59. The judgment of the Court of Appeal was influenced by the view, expressed by Lord Phillips MR in paragraph 70, that a "particularly rigorous examination of the decision" was required because "important human rights are in play". If the question was whether or not Germany would return the applicant to the possibility of persecution, contrary to the Geneva Convention, I would certainly accept that very close scrutiny of the decision was appropriate. In this case, however, it is accepted by the applicant that the German authorities will examine his claim in accordance with the Convention. While therefore I entirely accept that Mr Zeqiri's wish to remain in the United Kingdom is an important matter to be taken into account, I do not think that it justifies the courts in placing unnecessary obstacles in the way of the administration of the Dublin Convention.
60. I would allow the appeal and dismiss the application.
61. I have had the advantage of reading in draft the speech of my noble and learned friend, Lord Hoffmann. I agree with it, and for the reasons he gives I too would allow the appeal.LORD RODGER OF EARLSFERRY
62. I have had the advantage of reading the speeches of my noble and learned friends Lord Mackay of Clashfern and Lord Hoffmann in draft. For the reasons which they give, I too would allow the appeal.

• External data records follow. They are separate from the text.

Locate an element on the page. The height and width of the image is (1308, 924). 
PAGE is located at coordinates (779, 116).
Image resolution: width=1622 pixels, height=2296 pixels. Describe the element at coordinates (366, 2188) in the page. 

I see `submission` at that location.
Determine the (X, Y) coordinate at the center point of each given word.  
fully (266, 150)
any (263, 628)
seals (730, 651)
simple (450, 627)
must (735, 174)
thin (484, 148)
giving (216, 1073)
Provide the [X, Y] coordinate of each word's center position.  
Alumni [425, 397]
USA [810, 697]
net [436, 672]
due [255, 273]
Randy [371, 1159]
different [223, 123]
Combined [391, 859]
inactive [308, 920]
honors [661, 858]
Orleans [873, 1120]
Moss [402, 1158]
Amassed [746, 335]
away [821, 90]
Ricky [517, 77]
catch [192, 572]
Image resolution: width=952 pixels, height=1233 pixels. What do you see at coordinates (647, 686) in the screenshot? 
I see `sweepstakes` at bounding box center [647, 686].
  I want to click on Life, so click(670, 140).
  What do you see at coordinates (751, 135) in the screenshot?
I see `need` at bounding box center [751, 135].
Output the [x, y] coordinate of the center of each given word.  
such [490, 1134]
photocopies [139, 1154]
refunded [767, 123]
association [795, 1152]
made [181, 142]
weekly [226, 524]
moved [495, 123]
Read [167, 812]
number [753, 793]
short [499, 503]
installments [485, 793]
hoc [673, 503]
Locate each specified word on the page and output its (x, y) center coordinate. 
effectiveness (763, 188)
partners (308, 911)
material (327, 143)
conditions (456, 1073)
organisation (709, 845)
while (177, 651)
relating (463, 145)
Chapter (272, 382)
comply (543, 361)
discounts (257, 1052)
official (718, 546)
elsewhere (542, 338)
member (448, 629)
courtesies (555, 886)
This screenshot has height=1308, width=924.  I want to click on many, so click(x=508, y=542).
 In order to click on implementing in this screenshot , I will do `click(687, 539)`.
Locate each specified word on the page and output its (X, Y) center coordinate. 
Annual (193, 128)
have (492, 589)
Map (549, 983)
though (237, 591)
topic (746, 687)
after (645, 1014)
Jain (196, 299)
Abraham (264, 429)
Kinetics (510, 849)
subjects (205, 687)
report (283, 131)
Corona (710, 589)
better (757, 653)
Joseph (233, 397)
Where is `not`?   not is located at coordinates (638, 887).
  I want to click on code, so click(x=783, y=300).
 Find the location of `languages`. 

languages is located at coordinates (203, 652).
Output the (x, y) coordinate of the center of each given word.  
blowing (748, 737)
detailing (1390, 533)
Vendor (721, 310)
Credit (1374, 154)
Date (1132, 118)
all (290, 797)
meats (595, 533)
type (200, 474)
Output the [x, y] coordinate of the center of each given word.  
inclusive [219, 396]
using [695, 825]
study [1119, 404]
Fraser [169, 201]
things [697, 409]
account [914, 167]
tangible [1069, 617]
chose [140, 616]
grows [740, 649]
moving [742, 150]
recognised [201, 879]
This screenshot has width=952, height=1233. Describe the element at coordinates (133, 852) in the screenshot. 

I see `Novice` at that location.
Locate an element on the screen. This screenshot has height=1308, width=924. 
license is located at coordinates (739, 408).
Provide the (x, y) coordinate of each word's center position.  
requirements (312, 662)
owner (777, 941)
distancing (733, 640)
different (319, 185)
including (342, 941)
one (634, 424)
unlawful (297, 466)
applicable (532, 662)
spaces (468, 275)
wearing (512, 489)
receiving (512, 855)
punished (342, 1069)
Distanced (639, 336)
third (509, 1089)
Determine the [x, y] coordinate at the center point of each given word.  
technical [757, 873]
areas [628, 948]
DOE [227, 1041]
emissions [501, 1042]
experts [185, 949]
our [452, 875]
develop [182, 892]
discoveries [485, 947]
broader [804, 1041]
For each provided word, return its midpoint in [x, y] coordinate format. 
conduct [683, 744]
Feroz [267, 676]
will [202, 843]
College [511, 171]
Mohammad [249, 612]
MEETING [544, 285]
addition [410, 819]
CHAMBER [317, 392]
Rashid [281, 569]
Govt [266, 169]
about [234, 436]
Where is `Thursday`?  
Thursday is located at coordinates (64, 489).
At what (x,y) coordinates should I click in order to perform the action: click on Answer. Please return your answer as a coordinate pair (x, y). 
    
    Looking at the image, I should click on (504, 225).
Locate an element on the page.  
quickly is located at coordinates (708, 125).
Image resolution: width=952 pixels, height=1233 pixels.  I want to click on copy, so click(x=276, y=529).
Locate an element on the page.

63. The point which has troubled me most is what happened when the Court of Appeal gave judgment in the Besnik Gashi  INLR 276 case. We were shown a note taken by a pupil who was present. I confess that I have not found it as easy as Lord Hoffmann to affirm that the only conclusion which anyone in court could have drawn from Miss Giovanetti's indication that she did not want a stay was that she did not think that the judgment required the Secretary of State to determine the substantive applications. While that might indeed have been plain if nothing more had been said, it is by no means so clear when the answer is considered against the preceding exchanges between Mr Dias and Buxton LJ and between Buxton LJ and Miss Giovanetti. Indeed, in the light of those exchanges, I even wonder whether the judges and the opposing counsel actually drew that conclusion from what she said. If they did, I find it surprising that they said nothing.
64. On the other hand, I accept that the inference identified by Lord Hoffmann is certainly one way - and indeed probably the best way - of interpreting that particular reply by Miss Giovanetti. In these circumstances, even if there is an element of doubt, what she said in court cannot in itself constitute the kind of "clear and unambiguous representation" on behalf of the Secretary of State upon which it would have been reasonable for the respondent to rely: R v Devon County Council, Ex p Baker  1 All ER 73, 88F per Simon Brown LJ. Her statements could therefore not in themselves be a sound basis for any legitimate expectation that the Secretary of State would determine the substantive applications for asylum of persons such as the applicant. Furthermore, I find nothing in the later exchanges between the Secretary of State's representatives and the lawyers for the parties concerned which would found a legitimate expectation of that kind.